Could an Artificial-Intelligence agent pass an introductory physics course?
Gerd Kortemeyer
TL;DR
The paper evaluates whether a state-of-the-art AI language model (ChatGPT, Jan 2023) can pass a calculus-based introductory physics course by solving representative assessments (FCI, homework, clickers, programming, exams) and grading it like a human student. It finds that ChatGPT would narrowly pass the course but harbor persistent novice misconceptions and arithmetic errors, performing exceptionally well only on computational programming tasks while underperforming on conceptual and numerical reasoning. The results raise important questions for physics education about integrity, assessment design, and the skills students must develop to work with AI. The study suggests focusing on metacognition, conceptual understanding, and computation-enabled curricula to prepare learners for AI-enabled environments.
Abstract
Massive pre-trained language models have garnered attention and controversy due to their ability to generate human-like responses: attention due to their frequent indistinguishability from human-generated phraseology and narratives, and controversy due to the fact that their convincingly presented arguments and facts are frequently simply false.
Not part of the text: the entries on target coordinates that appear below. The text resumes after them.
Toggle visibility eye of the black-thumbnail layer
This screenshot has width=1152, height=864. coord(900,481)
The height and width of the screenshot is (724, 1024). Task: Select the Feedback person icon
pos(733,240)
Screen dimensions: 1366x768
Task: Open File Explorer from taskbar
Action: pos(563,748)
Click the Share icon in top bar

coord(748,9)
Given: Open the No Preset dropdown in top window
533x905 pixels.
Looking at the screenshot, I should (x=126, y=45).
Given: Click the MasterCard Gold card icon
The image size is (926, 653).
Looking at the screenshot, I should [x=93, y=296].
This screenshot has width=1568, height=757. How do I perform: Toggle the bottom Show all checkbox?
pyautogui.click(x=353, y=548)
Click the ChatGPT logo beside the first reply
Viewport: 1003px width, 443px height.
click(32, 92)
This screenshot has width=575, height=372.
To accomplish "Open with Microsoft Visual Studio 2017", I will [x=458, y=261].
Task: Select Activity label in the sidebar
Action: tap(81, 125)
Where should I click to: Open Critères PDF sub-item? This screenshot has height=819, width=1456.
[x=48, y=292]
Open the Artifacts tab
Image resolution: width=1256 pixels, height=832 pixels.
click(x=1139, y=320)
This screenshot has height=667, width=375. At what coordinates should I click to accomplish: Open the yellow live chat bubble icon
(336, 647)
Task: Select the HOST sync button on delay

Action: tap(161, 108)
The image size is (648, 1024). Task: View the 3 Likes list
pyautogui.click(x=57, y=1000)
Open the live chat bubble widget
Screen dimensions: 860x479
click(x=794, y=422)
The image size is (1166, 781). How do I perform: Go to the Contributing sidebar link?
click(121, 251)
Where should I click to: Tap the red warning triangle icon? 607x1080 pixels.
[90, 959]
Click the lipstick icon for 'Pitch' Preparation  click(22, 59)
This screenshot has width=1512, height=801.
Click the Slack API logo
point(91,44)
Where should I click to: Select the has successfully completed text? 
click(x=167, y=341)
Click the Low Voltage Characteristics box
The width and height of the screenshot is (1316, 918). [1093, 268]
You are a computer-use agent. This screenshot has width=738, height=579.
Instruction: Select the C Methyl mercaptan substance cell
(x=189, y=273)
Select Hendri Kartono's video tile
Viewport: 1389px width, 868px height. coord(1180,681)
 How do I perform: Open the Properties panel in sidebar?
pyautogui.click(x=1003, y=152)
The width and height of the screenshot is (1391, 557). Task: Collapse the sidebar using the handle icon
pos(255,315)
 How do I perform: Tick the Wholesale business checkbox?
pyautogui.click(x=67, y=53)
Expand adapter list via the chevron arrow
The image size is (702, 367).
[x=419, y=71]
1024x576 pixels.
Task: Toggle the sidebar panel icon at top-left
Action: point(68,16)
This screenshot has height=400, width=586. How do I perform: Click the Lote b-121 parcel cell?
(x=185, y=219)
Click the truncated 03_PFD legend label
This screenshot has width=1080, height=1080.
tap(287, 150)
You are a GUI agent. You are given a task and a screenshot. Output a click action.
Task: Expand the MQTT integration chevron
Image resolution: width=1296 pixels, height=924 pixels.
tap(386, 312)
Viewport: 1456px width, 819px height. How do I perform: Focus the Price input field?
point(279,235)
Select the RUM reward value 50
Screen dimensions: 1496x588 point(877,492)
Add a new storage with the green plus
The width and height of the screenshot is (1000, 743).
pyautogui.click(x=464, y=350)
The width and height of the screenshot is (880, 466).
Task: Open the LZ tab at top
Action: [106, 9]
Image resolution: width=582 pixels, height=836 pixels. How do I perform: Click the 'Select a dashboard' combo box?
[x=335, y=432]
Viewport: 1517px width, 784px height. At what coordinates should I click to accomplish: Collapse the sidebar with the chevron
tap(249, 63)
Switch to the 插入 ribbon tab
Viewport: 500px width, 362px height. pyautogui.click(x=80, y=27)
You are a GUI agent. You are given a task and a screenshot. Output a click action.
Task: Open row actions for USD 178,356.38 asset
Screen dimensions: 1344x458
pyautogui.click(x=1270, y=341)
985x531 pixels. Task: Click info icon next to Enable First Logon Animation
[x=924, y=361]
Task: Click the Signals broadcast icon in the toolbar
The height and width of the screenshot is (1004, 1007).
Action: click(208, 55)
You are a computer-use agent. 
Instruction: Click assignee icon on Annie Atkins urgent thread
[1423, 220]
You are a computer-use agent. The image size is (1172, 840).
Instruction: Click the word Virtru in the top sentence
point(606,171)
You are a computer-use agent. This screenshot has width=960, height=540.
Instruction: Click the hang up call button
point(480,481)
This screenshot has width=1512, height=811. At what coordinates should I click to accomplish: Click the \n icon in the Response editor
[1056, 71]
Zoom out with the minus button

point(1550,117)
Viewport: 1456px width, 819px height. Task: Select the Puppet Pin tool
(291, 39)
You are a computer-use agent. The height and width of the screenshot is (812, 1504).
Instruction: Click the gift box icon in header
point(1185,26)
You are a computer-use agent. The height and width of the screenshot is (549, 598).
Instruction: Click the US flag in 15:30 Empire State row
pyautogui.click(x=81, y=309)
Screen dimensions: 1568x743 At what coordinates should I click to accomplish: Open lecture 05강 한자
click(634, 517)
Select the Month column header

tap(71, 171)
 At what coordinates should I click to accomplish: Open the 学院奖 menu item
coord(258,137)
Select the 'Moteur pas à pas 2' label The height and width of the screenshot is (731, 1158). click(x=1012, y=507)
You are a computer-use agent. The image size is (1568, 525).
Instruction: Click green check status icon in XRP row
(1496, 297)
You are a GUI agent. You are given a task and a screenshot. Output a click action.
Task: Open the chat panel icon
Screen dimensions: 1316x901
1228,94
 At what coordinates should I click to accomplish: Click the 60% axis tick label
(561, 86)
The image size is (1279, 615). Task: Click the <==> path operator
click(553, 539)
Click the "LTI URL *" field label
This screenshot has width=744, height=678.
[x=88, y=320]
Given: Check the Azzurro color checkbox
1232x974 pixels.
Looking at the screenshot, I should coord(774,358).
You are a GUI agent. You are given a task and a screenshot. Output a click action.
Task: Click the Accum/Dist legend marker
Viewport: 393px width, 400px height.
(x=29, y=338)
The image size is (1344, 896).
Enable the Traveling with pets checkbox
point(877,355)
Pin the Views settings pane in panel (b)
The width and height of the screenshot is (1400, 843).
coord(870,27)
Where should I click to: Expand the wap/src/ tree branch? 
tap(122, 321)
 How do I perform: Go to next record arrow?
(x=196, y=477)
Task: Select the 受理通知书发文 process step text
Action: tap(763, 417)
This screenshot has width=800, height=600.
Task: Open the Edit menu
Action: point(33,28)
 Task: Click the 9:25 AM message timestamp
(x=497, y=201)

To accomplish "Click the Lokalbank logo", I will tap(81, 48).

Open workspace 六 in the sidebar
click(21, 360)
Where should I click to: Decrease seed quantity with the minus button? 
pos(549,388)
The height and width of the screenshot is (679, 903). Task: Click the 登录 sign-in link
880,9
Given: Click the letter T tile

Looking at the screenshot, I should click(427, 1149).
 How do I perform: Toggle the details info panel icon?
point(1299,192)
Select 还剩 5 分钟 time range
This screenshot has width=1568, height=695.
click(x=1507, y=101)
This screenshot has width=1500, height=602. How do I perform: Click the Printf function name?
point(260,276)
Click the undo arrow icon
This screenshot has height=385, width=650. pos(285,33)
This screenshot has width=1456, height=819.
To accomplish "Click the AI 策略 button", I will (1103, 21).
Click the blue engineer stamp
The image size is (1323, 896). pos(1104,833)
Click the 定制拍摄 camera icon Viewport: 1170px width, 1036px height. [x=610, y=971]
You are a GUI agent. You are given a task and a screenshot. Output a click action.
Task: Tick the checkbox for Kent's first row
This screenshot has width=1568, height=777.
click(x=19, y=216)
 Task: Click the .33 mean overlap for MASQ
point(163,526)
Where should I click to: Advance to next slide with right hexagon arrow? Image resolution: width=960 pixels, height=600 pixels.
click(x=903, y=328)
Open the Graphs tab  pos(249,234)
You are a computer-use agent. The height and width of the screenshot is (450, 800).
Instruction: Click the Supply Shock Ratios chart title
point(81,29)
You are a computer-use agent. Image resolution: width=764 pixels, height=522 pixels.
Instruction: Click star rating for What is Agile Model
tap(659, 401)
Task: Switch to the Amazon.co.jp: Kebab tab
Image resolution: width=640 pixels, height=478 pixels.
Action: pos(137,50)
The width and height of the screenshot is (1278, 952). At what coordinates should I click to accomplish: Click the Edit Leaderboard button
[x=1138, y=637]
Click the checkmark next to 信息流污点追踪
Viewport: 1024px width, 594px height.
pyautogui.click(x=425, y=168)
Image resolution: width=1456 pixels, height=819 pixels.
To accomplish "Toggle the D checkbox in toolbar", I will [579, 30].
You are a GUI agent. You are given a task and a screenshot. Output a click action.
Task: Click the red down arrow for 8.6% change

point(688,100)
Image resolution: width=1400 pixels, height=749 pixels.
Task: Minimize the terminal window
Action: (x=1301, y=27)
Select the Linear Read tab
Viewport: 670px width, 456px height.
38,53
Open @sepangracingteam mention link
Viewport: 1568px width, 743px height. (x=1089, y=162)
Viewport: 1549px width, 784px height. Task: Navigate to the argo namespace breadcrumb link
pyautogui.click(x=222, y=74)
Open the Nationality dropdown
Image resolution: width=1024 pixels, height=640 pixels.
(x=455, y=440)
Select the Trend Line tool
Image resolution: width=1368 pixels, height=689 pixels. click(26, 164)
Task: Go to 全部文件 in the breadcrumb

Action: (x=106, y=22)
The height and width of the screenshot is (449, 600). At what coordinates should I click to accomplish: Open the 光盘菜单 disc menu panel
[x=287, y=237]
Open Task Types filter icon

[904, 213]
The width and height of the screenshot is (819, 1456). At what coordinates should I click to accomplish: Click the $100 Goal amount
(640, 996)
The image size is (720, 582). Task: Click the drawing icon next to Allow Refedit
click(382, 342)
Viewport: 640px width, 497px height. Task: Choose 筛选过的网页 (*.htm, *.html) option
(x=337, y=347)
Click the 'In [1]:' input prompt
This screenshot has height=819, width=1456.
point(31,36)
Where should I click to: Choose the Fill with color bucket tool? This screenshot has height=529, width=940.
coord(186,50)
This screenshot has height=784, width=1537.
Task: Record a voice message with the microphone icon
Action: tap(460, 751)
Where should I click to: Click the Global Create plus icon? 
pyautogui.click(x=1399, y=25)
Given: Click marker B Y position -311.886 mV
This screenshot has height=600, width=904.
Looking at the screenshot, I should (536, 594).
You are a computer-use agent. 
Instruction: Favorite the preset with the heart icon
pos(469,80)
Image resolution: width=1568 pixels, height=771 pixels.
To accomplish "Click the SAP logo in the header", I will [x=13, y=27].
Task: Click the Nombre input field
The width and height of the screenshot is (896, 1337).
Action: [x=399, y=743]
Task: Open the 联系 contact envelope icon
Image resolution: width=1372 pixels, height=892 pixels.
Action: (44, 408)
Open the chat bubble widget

Just how human-like are these responses when it comes to dialogues about physics, in particular about the standard content of introductory physics courses? This study explores that question by having ChatGTP, the pre-eminent language model in 2023, work through representative assessment content of an actual calculus-based physics course and grading the responses in the same way human responses would be graded. As it turns out, ChatGPT would narrowly pass this course while exhibiting many of the preconceptions and errors of a beginning learner.